I hope I don’t need to kill anyone, he thought. I don’t want to kill anyone until I have completed my assignment, shooting de Klerk.

The first time I killed a human being, songoma, I was not alone. I still can’t forget it, even if I have difficulty in remembering other people I have killed later. It was that morning in January, 1981, in the cemetery at Duduza. I can remember the cracked gravestones, songoma, I remember thinking I was walking over the roof of the abode of the dead. We were going to bury an old relative that morning; I think he was my father’s cousin. There were other burials taking place elsewhere in the cemetery. Suddenly there was a disturbance somewhere: a funeral procession was breaking up. I saw a young girl running among the memorial stones, running like a hunted hind. She was being hunted. Somebody yelled that she was a white informant, a black girl working for the police. She was caught, she screamed; her despair was greater than anything I had ever seen before. But she was stabbed, clubbed, and lay between the graves, still alive. Then we started gathering dry sticks and clumps of grass we pulled up from between the gravestones. I say “we,” because I was suddenly involved in what was happening. A black woman passing information to the police-what right had she to live? She begged for her life, but her body was soon covered in dry sticks and grass and we burned her alive as she lay there. She tried in vain to get away from the flames, but we held her down until her face turned black. She was the first human being I killed, songoma, and I have never forgotten her, for in killing her I also killed myself. Racial segregation had triumphed. I had become an animal, songoma. There was no turning back.

His hand started hurting again. Victor Mabasha tried to hold it completely still in order to reduce the pain. The sun was still very high in the sky, and he did not even bother to look at his watch. He still had a long time to sit in the car with his thoughts for company.

I have no idea where I am, he thought. I know I’m in Sweden. But that’s all. Perhaps that’s what the world is really like. No here nor there. Only a now.

Eventually the strange, barely noticeable dusk descended.

He loaded his pistol and tucked it into his belt.

He no longer had his knives. But then, he was determined not to kill anybody, if he could possibly avoid it.

He glanced at the gas gauge. Soon he would be forced to fill the tank. He needed to solve the cash problem-still, he hoped, without killing anyone.

A few kilometers farther on he came upon a little store open at night. He stopped, switched off the engine and waited until all the customers had gone. He released the safety catch on his pistol, got out of the car and went quickly inside. There was an elderly man behind the counter. Victor pointed at the cash register with his pistol. The man tried to say something but Victor fired a shot into the ceiling and pointed again. With trembling hands the man opened the cash drawer. Victor leaned forward, switched the pistol over to his injured hand, and grabbed all the cash he could see. Then he turned and hurried out of the store.

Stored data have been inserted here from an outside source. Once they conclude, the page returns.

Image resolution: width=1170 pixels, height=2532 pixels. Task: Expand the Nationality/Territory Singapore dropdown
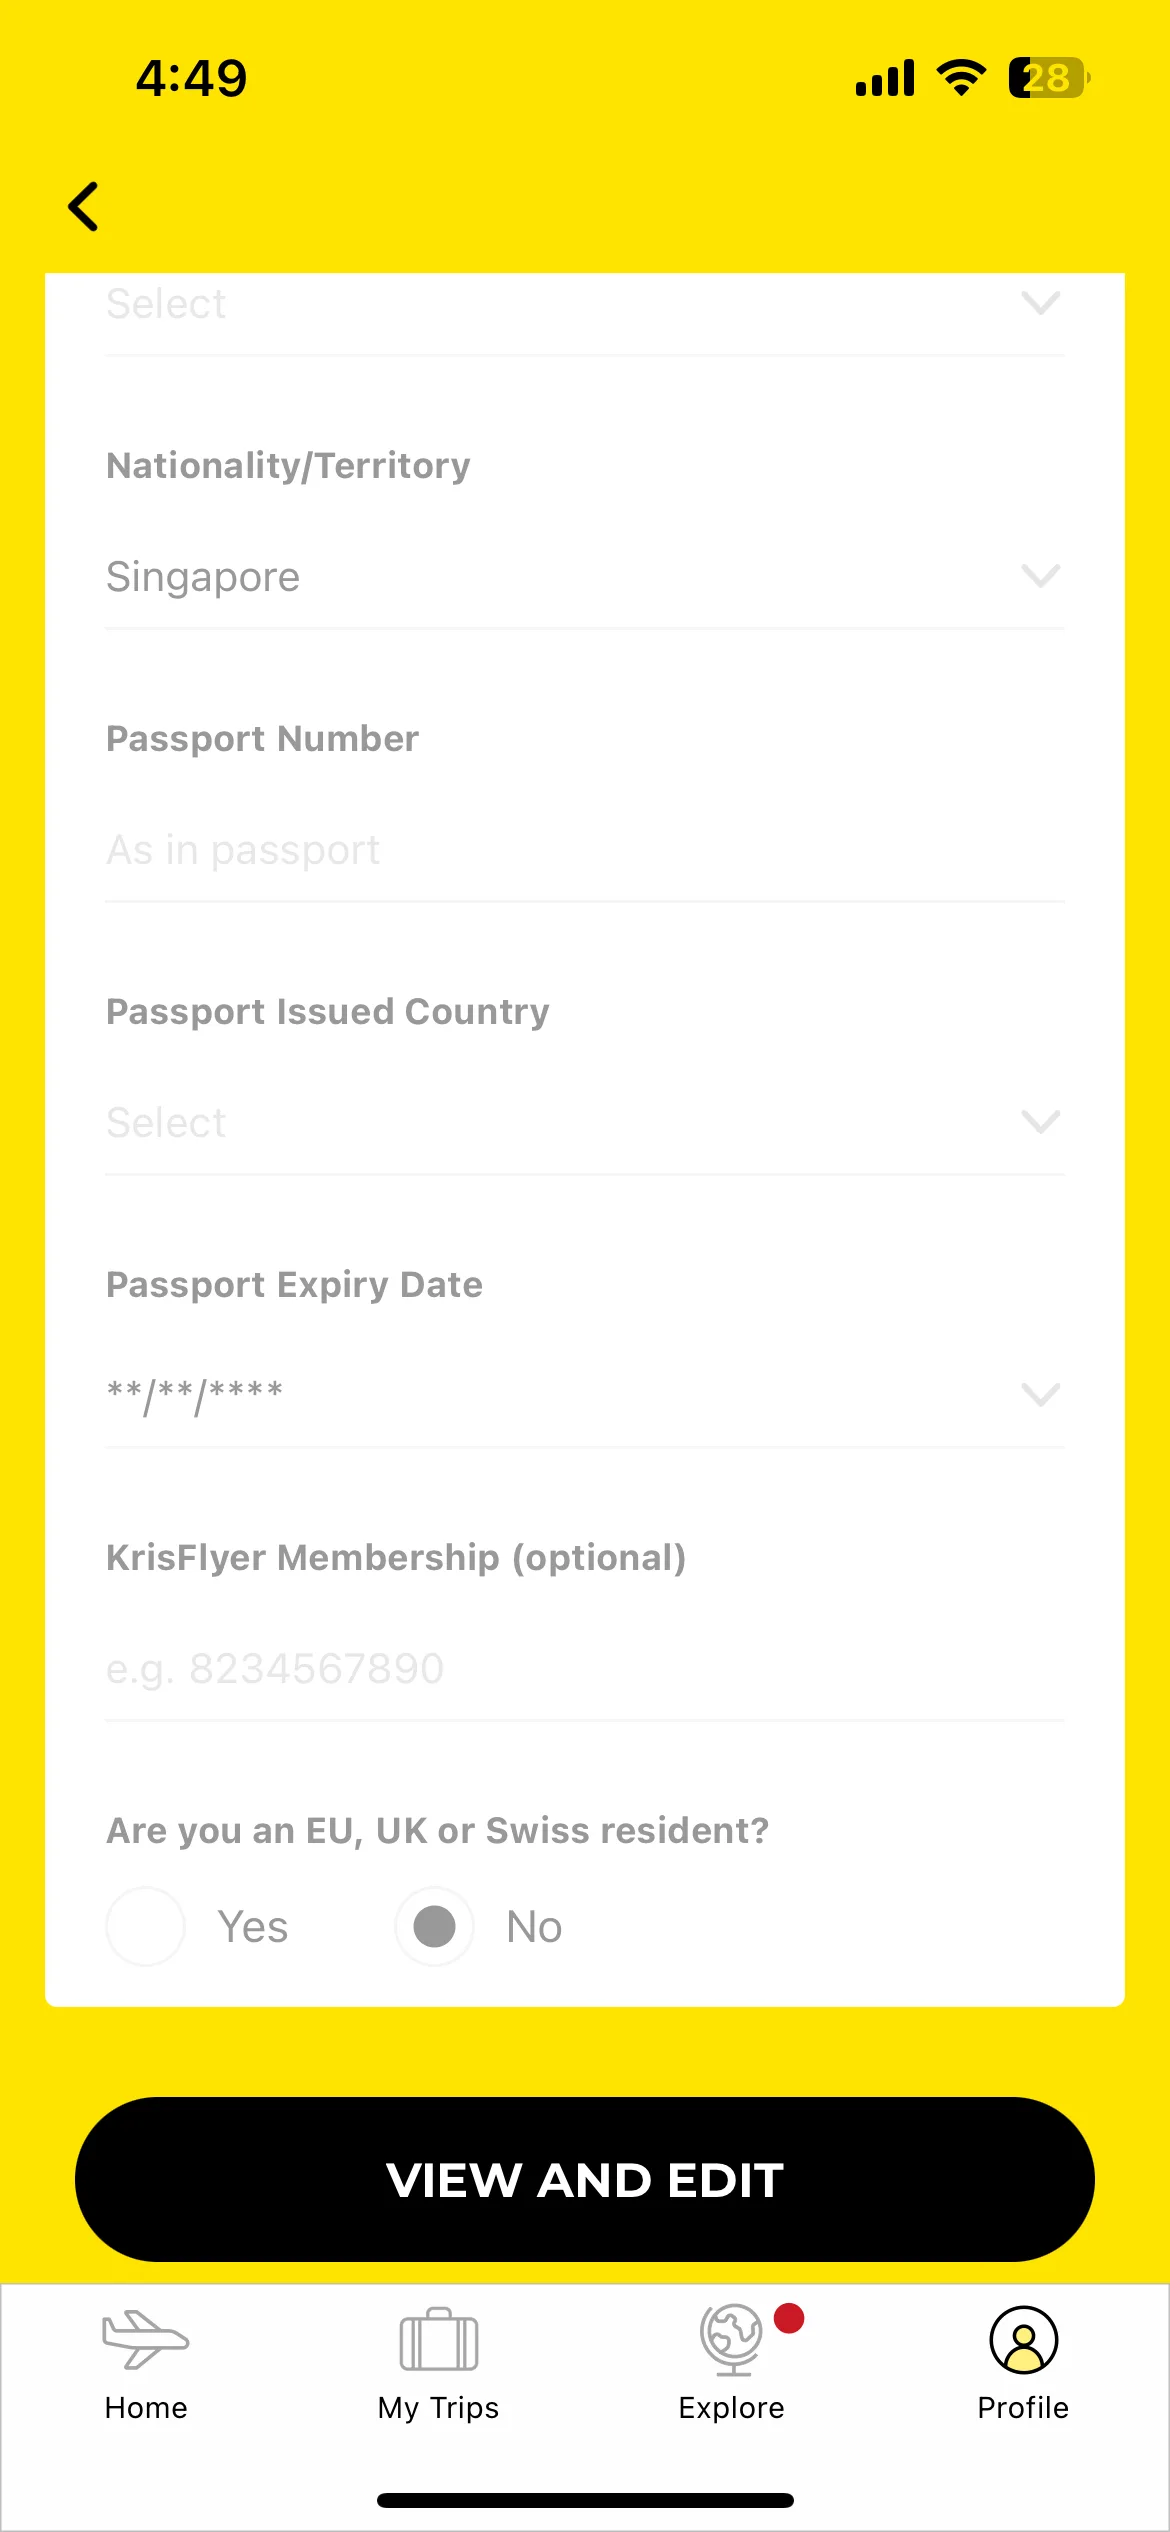click(585, 577)
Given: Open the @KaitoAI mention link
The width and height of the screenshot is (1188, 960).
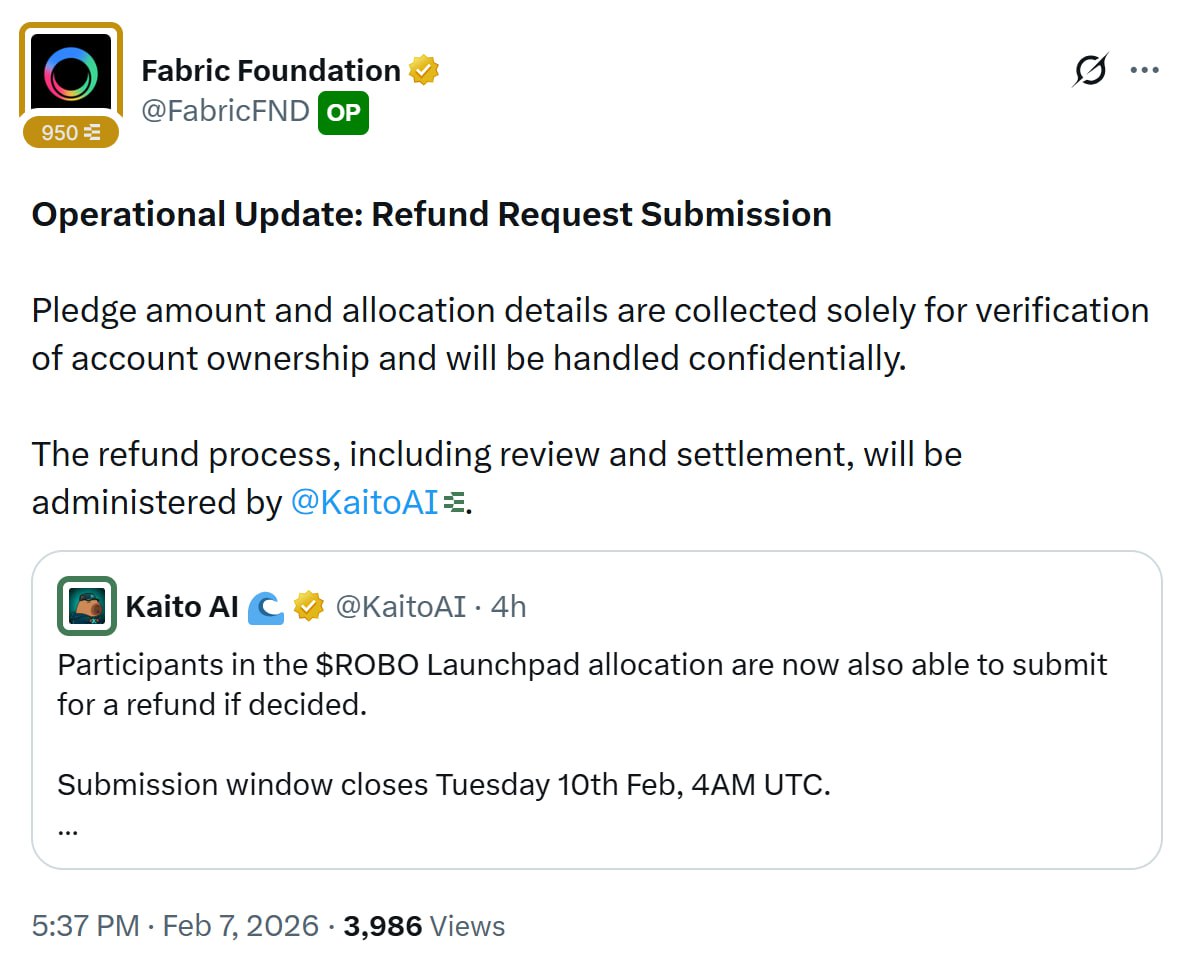Looking at the screenshot, I should click(364, 502).
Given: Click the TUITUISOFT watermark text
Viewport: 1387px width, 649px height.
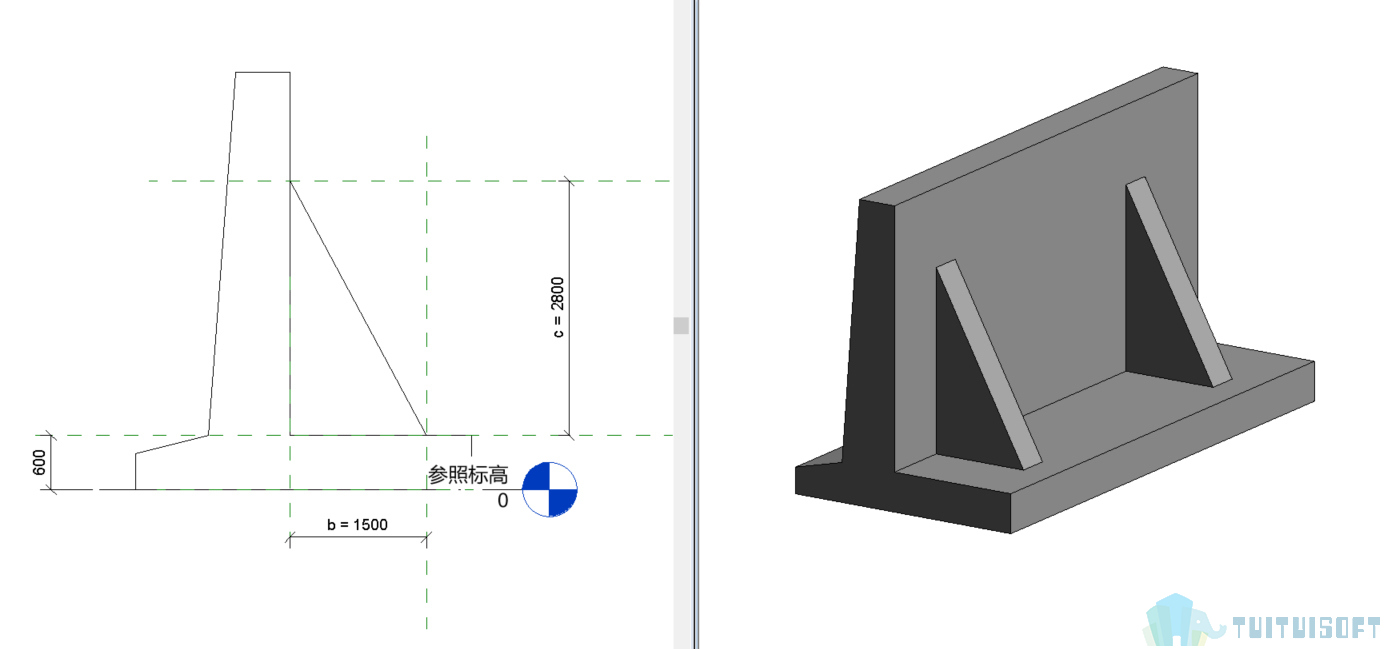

He didn’t see the man collapse on the floor behind the counter. As he fell, he hit his head hard on the concrete floor. Afterwards, they would decide the thief had knocked him down.

The man behind the counter was already dead. His heart could not cope with the sudden shock.

As Victor hastened out of the store, his bandage caught in the door. He had no time to carefully extricate it, so he gritted his teeth against the pain and jerked his hand free.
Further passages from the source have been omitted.